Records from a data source
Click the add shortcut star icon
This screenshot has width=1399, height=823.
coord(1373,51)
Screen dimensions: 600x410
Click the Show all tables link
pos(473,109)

▶ [HOW TO COMPLETE THIS TASK] Until the last line is reached, keep transcribing the data exactly.

▶ [TASK OUTPUT]
Click the add shortcut star icon
This screenshot has width=1399, height=823.
coord(1373,51)
Screen dimensions: 600x410
Click the Show all tables link
pos(473,109)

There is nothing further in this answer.